To address these challenges, manufacturers should:

  • Secure the learning environment by protecting training data, parameters, models, prompts, and associated systems, and maintain strict separation between training and test datasets to prevent data poisoning.
  • Implement guardrails, robust testing mechanisms, and techniques such as prompt engineering and hyperparameter tuning, complemented by automated testing and manual red‑team exercises by subject‑matter experts.
  • Fully embed AI/ML security within the broader software security program through threat modeling of AI/ML components, least‑privilege access controls, trust‑boundary enforcement (especially for cloud‑ or third‑party AI), and integrity validation of outputs.
  • Conduct diligent risk and liability analysis when acquiring AI/ML components, weighing cybersecurity risk against potential impacts on patient safety, product correctness, and data confidentiality.

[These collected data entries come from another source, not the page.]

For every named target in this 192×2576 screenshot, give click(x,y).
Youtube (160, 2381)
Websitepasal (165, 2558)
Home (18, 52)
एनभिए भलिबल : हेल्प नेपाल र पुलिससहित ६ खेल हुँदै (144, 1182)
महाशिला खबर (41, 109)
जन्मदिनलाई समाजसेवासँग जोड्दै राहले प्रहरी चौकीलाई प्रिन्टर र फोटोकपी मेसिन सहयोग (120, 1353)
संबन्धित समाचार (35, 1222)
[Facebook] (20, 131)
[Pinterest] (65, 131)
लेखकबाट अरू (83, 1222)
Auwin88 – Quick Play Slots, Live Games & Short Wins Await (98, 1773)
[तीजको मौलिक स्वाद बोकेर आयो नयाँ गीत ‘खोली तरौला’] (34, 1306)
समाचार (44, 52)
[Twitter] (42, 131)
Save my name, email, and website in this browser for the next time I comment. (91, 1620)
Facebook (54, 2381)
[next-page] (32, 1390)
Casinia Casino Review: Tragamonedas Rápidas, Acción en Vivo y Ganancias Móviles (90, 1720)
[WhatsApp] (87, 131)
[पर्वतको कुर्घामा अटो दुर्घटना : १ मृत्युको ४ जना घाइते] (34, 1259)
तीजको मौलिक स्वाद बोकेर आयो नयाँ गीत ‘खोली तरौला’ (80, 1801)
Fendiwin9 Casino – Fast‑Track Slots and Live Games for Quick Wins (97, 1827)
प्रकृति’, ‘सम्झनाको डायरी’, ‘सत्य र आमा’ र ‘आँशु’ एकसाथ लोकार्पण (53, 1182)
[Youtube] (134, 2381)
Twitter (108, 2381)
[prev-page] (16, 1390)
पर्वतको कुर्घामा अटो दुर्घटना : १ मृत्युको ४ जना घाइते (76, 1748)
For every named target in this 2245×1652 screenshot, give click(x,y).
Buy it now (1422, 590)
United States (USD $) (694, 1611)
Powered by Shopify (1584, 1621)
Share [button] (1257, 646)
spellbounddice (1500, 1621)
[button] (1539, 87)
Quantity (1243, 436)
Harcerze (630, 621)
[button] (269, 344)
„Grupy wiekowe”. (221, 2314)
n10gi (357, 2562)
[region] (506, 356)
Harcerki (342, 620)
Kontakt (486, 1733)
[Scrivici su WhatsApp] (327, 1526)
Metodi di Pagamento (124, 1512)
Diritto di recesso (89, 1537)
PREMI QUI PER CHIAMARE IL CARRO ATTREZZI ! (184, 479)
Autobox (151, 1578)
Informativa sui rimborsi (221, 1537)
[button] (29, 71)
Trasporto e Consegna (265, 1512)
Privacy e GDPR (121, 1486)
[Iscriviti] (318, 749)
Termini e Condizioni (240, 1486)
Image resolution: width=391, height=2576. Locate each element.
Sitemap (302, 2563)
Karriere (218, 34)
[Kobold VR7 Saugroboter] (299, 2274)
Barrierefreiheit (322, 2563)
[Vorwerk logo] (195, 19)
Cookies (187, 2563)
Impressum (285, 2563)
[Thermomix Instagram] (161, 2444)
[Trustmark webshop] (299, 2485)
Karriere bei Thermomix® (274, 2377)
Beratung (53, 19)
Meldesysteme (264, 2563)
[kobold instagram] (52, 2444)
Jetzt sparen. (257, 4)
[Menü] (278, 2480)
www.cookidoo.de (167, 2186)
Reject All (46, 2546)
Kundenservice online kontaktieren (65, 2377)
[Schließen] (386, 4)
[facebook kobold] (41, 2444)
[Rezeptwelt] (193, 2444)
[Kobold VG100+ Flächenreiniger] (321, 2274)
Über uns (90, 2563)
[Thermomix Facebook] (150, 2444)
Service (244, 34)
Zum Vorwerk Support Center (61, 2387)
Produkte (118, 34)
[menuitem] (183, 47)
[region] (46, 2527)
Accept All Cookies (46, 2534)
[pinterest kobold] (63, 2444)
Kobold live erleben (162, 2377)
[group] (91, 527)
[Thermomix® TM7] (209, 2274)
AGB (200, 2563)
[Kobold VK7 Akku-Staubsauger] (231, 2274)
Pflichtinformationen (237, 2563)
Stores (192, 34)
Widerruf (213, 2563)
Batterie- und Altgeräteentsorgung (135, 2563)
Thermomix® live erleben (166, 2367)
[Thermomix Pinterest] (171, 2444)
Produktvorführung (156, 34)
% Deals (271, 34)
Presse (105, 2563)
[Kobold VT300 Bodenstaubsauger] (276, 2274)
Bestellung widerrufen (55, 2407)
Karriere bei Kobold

Post‑Quantum Cryptography: Transition Hurdles and Considerations
MITRE urges manufacturers and healthcare organizations to begin planning a transition to post‑quantum cryptography (PQC) to counter the future threat posed by quantum computers to current encryption and digital signatures. While viable PQC alternatives exist for confidentiality and authentication, migrating away from widely used legacy algorithms is complex. Three interconnected technical challenges arise:

  1. PQC algorithms generally require more memory, code, processing power, and larger message sizes, translating into higher hardware demands and costs.
  2. Interoperability with legacy devices remains a vulnerability; new PQC‑enabled systems must interface with older equipment lacking post‑quantum controls, forcing endpoints to handle multiple cryptographic standards simultaneously and increasing complexity while quantum risk persists as long as legacy systems remain.
  3. Transition timelines vary widely based on engineering constraints, financial considerations, legal mandates, device lifespan, and the feasibility of updating versus replacing existing devices; implantable devices pose particular difficulty because altering cryptography may necessitate a medical procedure that is justified only if it serves the patient’s broader clinical interests.

MITRE advises a dual‑track strategy: securing newly built devices against quantum threats while developing an organizational roadmap that protects operations and patients across all cryptographic systems—including those not directly controlled—during the migration period.

Conclusion and Recommendations
In closing, MITRE acknowledges that emerging technologies promise meaningful advances in patient care but simultaneously introduce new cybersecurity risks. Managing these risks does not require an entirely new paradigm; rather, it builds on existing practices such as maintaining SBOMs, conducting threat modeling, and applying incremental adaptations that encompass cloud, AI/ML, and cryptographic components. Governance is central: clear contracts and SLAs delineate cybersecurity expectations, while roadmaps for adoption and migration enable smooth transitions. The only constant is change, and manufacturers must develop medical devices that remain updatable throughout their lifetimes, ensuring they can continue to deliver needed care without becoming vulnerabilities that threaten patients or the care environment. By treating cybersecurity as a core, shared responsibility and continuously evolving defenses alongside technology, the healthcare sector can harness innovation while safeguarding patient safety.